After, he worked his way to the opposite side, and into the trees. He spent a few hours scouting the area, working out his best pathway, noting a few hazards and hiding places. In a glade another couple hundred metres from the clearing a small spring burbled away happily.
Tom hadn’t heard any pursuit from the orcs since his ambush, but he figured they must be on his trail again. He felt he had some time up his sleeve though, and for his next plan to work, he had to wait here anyway, so he set to gathering as many long, straight branches as he could replace.
He selected ten of the sturdiest and discarded the rest. He whittled an end of each of them into a crude point, then cross-hatched a groove into the point, about an inch deep. It made them a rough spear of the kind that boys sometimes used to spear fish in the river at Wayrest. Tom was hoping to spear much bigger fish than them, though.
Tom spent the next hour turning out his pocket. He found a flat rock, and ground every poisonous thing he had gathered over the last several weeks into a paste. He left the rock out in the sun next to the pool that the spring formed and took the opportunity to clean himself.
As he stripped off his clothes, he noticed something with a shock. Solid black lines, a quarter-inch thick, curving in whorls, flowing and curling, ending in jagged tips like teeth, and starting again, climbed from his left foot to his hip.
My ritual tattoo! Tom concluded. I completely forgot.
Doesn’t look awful, he thought, twisting his leg back and forth to look at it.
Whenever an Idealist manifested a ritual skill, they always got an accompanying tattoo. It was where the ritual form was summoned from and subsumed into, whether that was a familiar or spell or item. To activate them, they first had to be fed their ritual components. From then, they could be summoned or subsumed back into the tattoo as many times as the caster liked, but if the ritual form was fully disrupted, say by a familiar being killed, or a spellform or weapon being broken, the ritual components would need to be fed to the tattoo again.
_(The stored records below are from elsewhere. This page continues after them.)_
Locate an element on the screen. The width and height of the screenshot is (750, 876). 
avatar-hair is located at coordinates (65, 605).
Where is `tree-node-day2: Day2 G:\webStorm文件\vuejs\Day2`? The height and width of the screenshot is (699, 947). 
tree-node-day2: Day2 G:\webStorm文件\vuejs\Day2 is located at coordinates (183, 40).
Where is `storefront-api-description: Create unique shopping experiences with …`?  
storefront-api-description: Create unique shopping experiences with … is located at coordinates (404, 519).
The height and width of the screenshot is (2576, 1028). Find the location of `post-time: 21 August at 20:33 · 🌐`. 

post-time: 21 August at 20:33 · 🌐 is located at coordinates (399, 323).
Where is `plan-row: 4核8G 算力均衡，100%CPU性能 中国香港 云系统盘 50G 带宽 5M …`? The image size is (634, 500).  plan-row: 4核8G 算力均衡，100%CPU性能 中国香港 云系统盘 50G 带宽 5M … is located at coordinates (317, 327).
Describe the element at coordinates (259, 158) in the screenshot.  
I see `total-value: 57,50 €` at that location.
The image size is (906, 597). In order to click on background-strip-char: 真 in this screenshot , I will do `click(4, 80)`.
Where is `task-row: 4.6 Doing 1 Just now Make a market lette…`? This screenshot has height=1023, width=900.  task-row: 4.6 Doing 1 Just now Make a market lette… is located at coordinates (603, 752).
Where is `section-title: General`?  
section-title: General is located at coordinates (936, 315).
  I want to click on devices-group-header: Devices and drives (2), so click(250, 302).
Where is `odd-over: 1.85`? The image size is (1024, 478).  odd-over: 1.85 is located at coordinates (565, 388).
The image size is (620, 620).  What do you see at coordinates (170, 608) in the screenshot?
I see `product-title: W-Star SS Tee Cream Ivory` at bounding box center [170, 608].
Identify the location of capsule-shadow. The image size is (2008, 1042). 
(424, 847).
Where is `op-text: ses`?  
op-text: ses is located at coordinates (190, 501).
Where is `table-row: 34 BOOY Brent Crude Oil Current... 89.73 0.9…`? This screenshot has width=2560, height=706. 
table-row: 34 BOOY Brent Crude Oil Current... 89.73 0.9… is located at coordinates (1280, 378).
If the limb was lost, or the tattoo damaged, it would slowly crawl onto an undamaged part of the body, restoring functionality.
Tom felt wonderful after bathing in the pool. It was the first time in two months he’d been this clean. Before he put his clothes back on, he wrapped a scrap of cloth around his hand and scooped up the almost-dry paste. Another quarter hour, and he had crammed it all into the notches at the top of each spear. Then, he swam to the bottom of the pool, half again as deep as he was tall, and wedged them into the silty bottom as best he could.
Tom had absolutely no idea how soluble the paste he made was. No idea how quickly it would wash away. No idea if the spears would stay wedged where they were. No idea if his timing would prove anywhere near close enough. But he had nothing better to do for the moment, and another orc or two injured or possibly killed was better than none.
He unpicked the animal hide stitched to the back of the breastplate he’d taken from the orc while he waited to dry. The crude bag contained some rope, a handful of dried meat, which he had already eaten, and a waterskin, which he refilled. Some other animal bones and unidentifiable tufts or fur he’d already discarded. There were also a handful of glimmering gem-like stones. They were soft, almost oily looking, in yellows and browns and greens, with a scattering of others. Essences, though from what type of creatures, or of which elements, he couldn’t say. Not of any use to him at the moment, but he kept them anyway.
Once done and dry, Tom dressed himself, buckling on his sword and strapping on his breastplate. It was a little too big, but he felt safer for it all the same. That done, he wound the rope around his waist and searched out three big stones from around the spring, the largest he could comfortably throw.
Then he returned to the clearing to wait.